Тот смотрел на него с тихим, внимательным любопытством и вдруг робко спросил:
– Вы помните «Философские письма»?
– Ну как же! – живо отозвался Саша. Открыв книгу, он быстро прочел – «Ты уехал, Рафаил, и природа утратила свою, прелесть. Желтые листья валятся с дерев, мгла осеннего тумана, как гробовой покров, лежит на умершей природе…»
Саша остановился и пристально посмотрел на Ника. Какое-то новое, нежное выражение преступило на его грустном лице. Саша полистал книгу, нашел заветную страничку. Сколько раз перечитывал он это место, вкладывая в слова Шиллера свою тоску по мечтаемому другу.
– «Одиноко блуждаю я по задумчивым окрестностям, громко зову моего Рафаила, и больно мне, что мой Рафаил мне не отвечает…» – читал он почти наизусть.
– Простите, – вдруг неожиданно смело перебил его Ник. – Дайте мне книгу…
Саша с удивлением взглянул на него и разочарованно протянул книгу.
«Нет, не понимает!..» – огорченно подумал он.
Ник медленно перевертывал страницу за страницей.

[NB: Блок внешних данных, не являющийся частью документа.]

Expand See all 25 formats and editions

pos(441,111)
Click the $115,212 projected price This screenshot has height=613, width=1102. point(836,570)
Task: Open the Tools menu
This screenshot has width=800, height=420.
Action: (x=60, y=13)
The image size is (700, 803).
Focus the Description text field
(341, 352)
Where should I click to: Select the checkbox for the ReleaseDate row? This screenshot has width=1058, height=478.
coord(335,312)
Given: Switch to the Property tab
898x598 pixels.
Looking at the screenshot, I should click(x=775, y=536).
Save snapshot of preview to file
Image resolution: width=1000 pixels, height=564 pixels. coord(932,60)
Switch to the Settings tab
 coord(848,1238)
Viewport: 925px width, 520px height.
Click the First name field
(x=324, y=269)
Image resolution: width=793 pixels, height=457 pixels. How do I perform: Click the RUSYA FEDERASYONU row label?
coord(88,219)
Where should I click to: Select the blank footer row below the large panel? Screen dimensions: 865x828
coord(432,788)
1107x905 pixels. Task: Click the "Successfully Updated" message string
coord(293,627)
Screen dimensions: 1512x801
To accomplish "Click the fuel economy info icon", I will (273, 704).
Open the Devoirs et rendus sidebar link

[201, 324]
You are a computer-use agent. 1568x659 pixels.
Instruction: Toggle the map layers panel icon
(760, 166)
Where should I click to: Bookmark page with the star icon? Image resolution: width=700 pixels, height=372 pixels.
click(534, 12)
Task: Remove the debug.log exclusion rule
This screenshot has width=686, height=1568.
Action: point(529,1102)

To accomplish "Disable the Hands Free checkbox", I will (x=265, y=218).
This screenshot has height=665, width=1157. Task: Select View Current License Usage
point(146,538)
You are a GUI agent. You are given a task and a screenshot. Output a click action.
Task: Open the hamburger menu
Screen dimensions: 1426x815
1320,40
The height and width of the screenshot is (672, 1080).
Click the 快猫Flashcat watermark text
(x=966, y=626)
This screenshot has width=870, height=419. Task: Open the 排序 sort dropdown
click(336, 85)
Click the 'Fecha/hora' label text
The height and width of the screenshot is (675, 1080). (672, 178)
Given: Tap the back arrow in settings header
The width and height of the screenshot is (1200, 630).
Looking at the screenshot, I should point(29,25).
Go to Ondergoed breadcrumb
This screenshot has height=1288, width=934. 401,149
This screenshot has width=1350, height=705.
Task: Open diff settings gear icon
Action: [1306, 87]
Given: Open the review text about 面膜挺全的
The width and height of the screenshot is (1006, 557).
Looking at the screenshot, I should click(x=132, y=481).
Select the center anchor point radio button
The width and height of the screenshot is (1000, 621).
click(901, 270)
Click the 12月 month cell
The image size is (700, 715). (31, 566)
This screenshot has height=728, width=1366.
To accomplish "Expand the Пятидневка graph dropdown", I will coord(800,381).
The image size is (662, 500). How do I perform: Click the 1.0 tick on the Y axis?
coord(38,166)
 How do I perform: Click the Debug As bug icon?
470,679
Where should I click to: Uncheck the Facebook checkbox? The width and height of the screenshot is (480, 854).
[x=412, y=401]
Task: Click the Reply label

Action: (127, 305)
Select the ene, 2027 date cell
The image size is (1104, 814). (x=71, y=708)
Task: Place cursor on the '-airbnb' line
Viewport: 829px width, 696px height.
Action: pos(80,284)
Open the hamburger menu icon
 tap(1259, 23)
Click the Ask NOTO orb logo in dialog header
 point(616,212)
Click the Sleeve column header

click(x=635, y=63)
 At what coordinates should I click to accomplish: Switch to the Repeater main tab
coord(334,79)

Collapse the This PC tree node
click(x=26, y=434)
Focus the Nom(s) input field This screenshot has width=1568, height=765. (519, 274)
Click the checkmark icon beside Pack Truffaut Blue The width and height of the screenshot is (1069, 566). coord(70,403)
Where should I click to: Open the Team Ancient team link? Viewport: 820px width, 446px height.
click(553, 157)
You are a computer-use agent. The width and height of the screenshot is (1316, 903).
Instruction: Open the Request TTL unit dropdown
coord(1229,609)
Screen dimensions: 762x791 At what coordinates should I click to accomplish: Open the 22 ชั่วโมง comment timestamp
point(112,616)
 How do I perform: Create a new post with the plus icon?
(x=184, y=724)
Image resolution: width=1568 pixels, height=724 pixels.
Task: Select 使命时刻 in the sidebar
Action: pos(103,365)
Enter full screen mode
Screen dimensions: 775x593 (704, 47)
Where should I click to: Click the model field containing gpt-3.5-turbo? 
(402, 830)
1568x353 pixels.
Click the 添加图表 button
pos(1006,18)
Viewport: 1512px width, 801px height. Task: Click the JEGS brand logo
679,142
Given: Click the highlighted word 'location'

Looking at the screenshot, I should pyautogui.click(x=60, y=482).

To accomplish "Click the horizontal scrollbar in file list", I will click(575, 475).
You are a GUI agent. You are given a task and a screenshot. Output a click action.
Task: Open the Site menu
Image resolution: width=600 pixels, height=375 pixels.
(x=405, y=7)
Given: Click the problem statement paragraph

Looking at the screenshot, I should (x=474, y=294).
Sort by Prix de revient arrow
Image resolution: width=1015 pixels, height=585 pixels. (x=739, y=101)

– Вот, – сказал он. – Пожалуйста, прочтите это. Мое любимое… – смущенно улыбаясь, добавил он.
Саша взял обратно книгу, с возрастающим чувством удивления взглянул на открытую страницу, и сердце его радостно забилось.
– Я тоже люблю это место, – тихо сказал он. – Я даже знаю его на память.
И он прочел:
– «В один вечер, – ты помнишь, Рафаил, души наши соприкоснулись в первый раз. Все твои высокие качества, все твои совершенства сделались моими…»
Они молчали, глядя друг на друга с изумлением и даже испугом. Саша отложил книгу и задал Нику какой-то вопрос. Тот ответил, теперь уже охотно, но эти мелкие предметы разговора служили лишь предлогом для беседы. Их интересовало другое, и это другое были они сами.
– Даже если мне придется, как Шиллеру, бежать из дома и бороться с нуждой, я все равно стану поэтом! – неожиданно твердо сказал Ник, не глядя на Сашу, и яркая краска залила его нежное лицо.
– Вы пишите стихи?
– Да. О скуке окружающей жизни, – и покраснел еще больше.
– Если бы я умел писать стихи! – горячо воскликнул Саша и заговорил о том, как тяготит его одиночество. Первый раз в жизни говорил он так откровенно, так страстно, и сердце его замирало от счастья и страха.
– А вы не пробовали писать дневник? – выслушав его, спросил Ник и улыбнулся застенчиво, совсем по-детски.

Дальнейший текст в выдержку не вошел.